阿托伐他汀治疗糖尿病肾脏病40例临床分析

目的观察阿托伐他汀治疗糖尿病肾脏病的疗效并探讨其机制。方法根据糖尿病肾脏病分期标准选取血糖控制达标的糖尿病肾脏病（临床分期Ⅲ期～Ⅳ期）患者60例，随机分成3组，各20例。I组为对照组，未使用他汀类药物；II、Ⅲ组为治疗组，分别给予阿托伐他汀20mg／d和40mg／d，共观察16周。分别检测治疗前及治疗后第6、12、16周血转化生长因子β1（TGF-β1）、超敏C反应蛋白、血清半胱氨酸蛋白酶抑制剂C、β2微球蛋白、血肌酐、血尿酸、总胆固醇、三酰甘油、24h尿蛋白水平。结果治疗后第12、16周，Ⅱ、Ⅲ组TGF-β1、超敏C反应蛋白、血清半胱氨酸蛋白酶抑制剂C、G2微球蛋白、血肌酐、血尿酸、总胆固醇、三酰甘油、24h尿蛋白水平较I组明显降低（P〈0．05），II组与Ⅲ组间差异有统计学意义（P〈0．05）。结论阿托伐他汀可能通过调节糖尿病肾脏病的脂代谢紊乱改善糖尿病肾脏病的微炎症状态，调节TGF-β1表达而抑制细胞外基质生成的作用途径来抑制糖尿病肾脏病肾间质纤维化，从而起到延缓肾功能减退的作用。

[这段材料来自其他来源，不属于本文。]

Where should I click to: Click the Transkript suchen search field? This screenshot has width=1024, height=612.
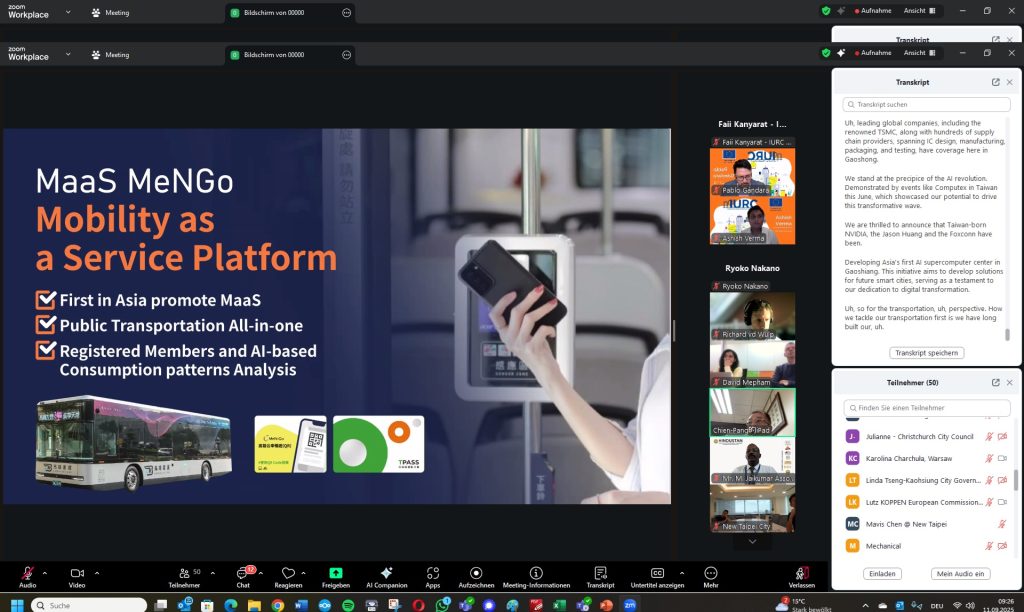tap(926, 104)

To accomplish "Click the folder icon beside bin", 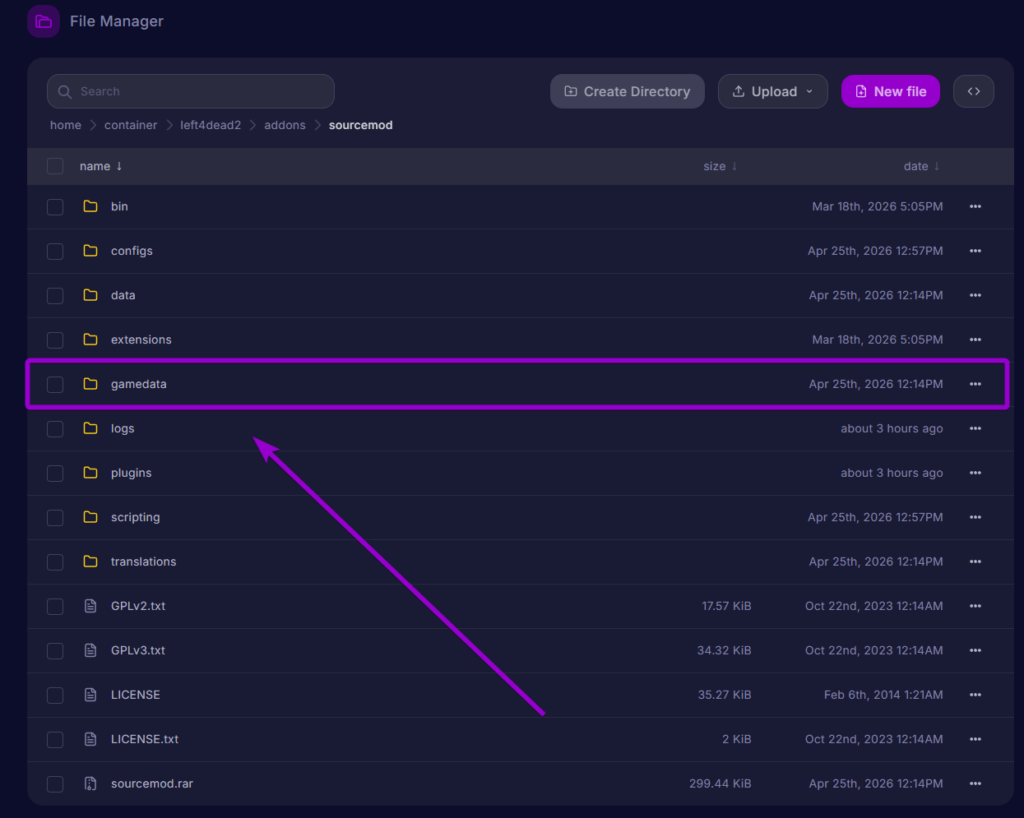I will pos(90,206).
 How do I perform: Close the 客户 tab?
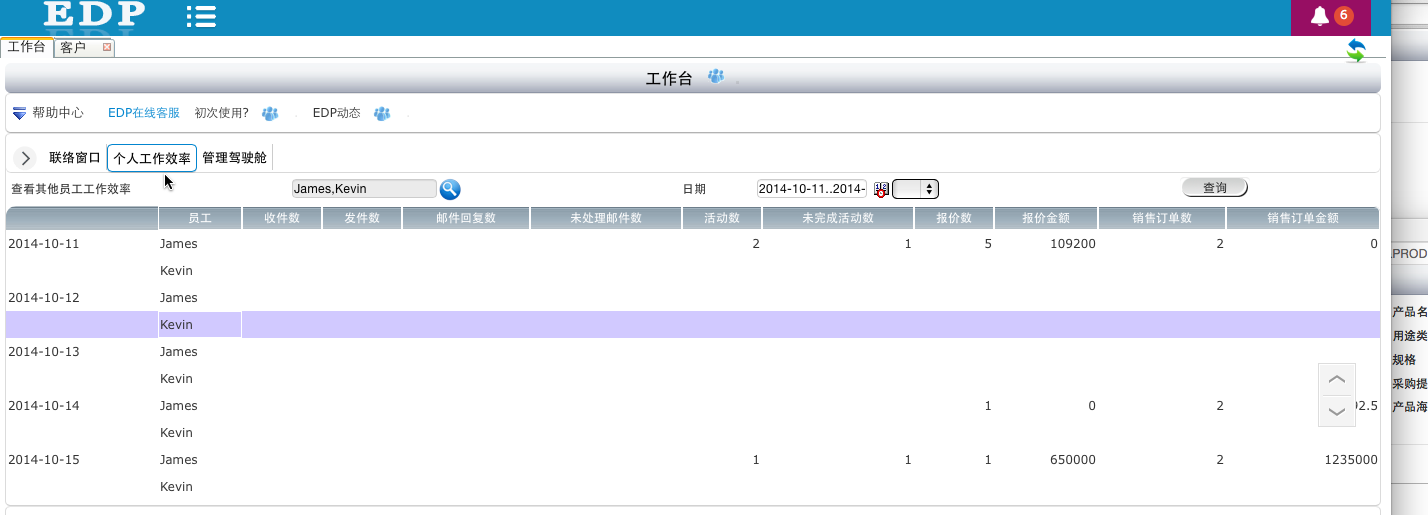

Clinical analysis of treatment effect of atorvastatin on patients with diabetic kidney disaease

Objective To observe therapeutic effect of atorvastatin in patients with diabetic kidney disaease （DKD） and to evaluate the mechanism. Methods Sixty patients with DKD （clinical 3 to 4 period） were randomly divided into 3 groups,20 in each group. Group I was control group, did not use statin. Groups II and III were treated with atorvastatin 20 mg/d and 40 mg/d properly. After 16 weeks,the serum levels of transforming growth factor-β1 （TGF-β1）, hs-C-reactive protein（hs-CRP）, serum cystatin C（CysC）, β2-microglobulin（β2-MG）, serum creatinin（SCr）, serum uric acid（UA）, total cholesterol（TC） ,triglycerides （TG） and 24-hour urinary albumin were detected before treatment and after treatment for 6,12,16 weeks. Results The serum levels of TGF-β1, hs-CRP,CysC,β2-MG, SCr, UA, TC, TG and 24-hour urinary albumin declined after 12 weeks and 16 weeks（P〈0. 05）. The serum level of TGF-β1, hs-CRP, CysC, β2-MG, SCr, UA, TC, TG and 24-hour urinary albumin of group II and III had significant statistical significance（P〈0. 05）. Conclusions The results show that atorvastatin may control the disturbance of lipoid metabolism of DKD and improve the state of micro-inflammatory. Atorvastatin may inhibit renal interstitial fibrosis of diabetic nephropathy through suppression of expression of TGF-β1 which can reduce extracellullar matrix production. Atorvastatin can delay the evolution of renal function of diabetic nephropathy.